In Polen sind nach Regierungsangaben seit Beginn der russischen Invasion in die Ukraine 115.000 Flüchtlinge aus dem Nachbarland angekommen. Wegen der langen Staus auf der ukrainischen Seite der Grenze habe man sich entschieden, an allen Grenzpunkten auch einen Übergang für Fußgänger zu öffnen, so Polens Vize-Innenminister Pawel Szefernaker am Samstag am Grenzübergang Medyka-Schehyni. Es handelt sich hauptsächlich um Frauen mit Kindern sowie Männer im nichtwehrfähigen Alter.
Auf der ukrainischen Seite der Grenze hätten sich lange Staus gebildet. Die Abfertigung der Flüchtlinge dort werde auch dadurch langsamer, weil es durch die Kriegssituation zu Ausfällen im Computersystem des ukrainischen Grenzschutzes komme, hatte Szefernaker zuvor dem öffentlich-rechtlichen Sender TVP gesagt. Polen sei in der Lage, täglich bis zu 50.000 Flüchtlinge aus der Ukraine an der Grenze abzufertigen. Flüchtlinge am Grenzübergang Medyka-Schehyni berichteten laut einer dpa-Reporterin von stundenlangen Wartezeiten auf der ukrainischen Seite auch für Menschen, welche die Grenze zu Fuß überqueren wollen.
In der Slowakei wurde unterdessen die "Ausnahmesituation" ausgerufen. Damit soll der Zustrom von Flüchtlingen aus dem Nachbarland besser bewältigt zu können. Diese Notmaßnahme erlaubt es der Regierung, rasch besondere Zivilschutzmaßnahmen zu ergreifen, ohne vorher das Parlament damit befassen zu müssen. Beispielsweise dürfen Mitarbeiter staatlicher Institutionen so auch außerhalb ihrer planmäßigen Dienstzeiten zu Einsätzen verpflichtet werden.

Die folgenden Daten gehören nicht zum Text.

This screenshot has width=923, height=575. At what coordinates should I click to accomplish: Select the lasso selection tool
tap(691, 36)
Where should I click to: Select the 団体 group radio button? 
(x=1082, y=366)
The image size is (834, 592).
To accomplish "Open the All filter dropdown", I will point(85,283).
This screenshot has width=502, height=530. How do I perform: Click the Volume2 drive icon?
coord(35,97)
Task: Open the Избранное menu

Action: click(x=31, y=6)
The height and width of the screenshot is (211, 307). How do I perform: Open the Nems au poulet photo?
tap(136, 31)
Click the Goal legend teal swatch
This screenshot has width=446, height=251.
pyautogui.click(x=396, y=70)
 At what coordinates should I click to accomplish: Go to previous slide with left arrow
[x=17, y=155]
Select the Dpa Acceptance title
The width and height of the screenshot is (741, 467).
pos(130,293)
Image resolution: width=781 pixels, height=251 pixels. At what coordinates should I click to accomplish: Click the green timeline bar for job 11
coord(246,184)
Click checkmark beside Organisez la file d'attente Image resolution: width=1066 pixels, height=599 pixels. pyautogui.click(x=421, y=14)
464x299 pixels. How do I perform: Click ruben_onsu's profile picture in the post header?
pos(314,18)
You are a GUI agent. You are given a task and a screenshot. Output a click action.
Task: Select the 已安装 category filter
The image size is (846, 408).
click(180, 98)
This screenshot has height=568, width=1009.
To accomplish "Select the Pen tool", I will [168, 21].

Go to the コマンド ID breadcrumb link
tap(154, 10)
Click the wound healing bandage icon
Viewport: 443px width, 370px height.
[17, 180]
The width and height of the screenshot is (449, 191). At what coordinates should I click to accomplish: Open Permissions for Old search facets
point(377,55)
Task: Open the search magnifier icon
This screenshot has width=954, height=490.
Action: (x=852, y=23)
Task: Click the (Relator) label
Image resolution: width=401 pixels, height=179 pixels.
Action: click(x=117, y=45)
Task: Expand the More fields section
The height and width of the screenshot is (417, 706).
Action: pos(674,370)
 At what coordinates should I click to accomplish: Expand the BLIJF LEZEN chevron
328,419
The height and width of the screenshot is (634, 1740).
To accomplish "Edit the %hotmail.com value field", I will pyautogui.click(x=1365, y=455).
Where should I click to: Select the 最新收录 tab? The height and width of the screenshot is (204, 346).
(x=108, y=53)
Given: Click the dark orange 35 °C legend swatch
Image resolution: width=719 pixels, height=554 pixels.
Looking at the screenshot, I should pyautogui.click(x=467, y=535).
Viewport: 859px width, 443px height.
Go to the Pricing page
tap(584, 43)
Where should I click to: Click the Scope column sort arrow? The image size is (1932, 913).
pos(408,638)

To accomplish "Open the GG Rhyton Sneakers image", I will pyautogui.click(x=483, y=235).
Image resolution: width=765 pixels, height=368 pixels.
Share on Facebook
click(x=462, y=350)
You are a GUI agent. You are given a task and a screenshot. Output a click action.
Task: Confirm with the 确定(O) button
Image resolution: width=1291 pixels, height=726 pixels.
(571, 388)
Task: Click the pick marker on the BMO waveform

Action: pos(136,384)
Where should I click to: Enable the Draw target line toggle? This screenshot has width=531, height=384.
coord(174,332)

Im Unterschied zu einem "Ausnahmezustand" werden dabei aber die Grundrechte der Bürger nicht eingeschränkt. Im Grunde ändere sich durch die Maßnahme nicht viel, weil schon bisher eine "Ausnahmesituation" in Zusammenhang mit der Corona-Pandemie in Kraft gewesen sei, erklärte der konservative Regierungschef Eduard Heger.
Flüchtlinge in den Nacharländern
In Rumänien trafen bis Samstag früh nach Behördenangaben mehr als 30.000 Flüchtlinge aus der Ukraine ein. Vor allem an den nordrumänischen Grenzübergangspunkten Siret und Sighetu Marmatiei, aber auch beim östlichen Grenzpunkt Isaccea schwillt der Treck an Kindern, Frauen und Senioren, die vor dem Krieg und den russischen Invasoren fliehen, im Stundentakt an.
Die Flüchtlinge werden von Behörden und zahlreichen Hilfsorganisationen in Empfang genommen. Hunderte Freiwillige aus dem ganzen Land sind an allen nord- und ostrumänischen Grenzübergängen anwesend, um die eintreffenden Ukrainer mit Wasser und Lebensmitteln, Süßigkeiten und Plüschtieren für die Kinder zu versorgen.
Die Zahl der Flüchtlinge, die im östlichsten deutschen Bundesland Brandenburg angekommen sind, ist bis dato gering. An der deutschen Grenze zu Polen wurde bisher eher wenig Verkehr aus der Ukraine festgestellt. Brandenburg hat die längste Grenze aller Bundesländer zu Polen. Die Erstaufnahmeeinrichtung des Landes in Eisenhüttenstadt nahm bis Samstagmittag nach eigenen Angaben sechs Geflüchtete auf. Eine ukrainische Familie traf in Brandenburg/Havel ein.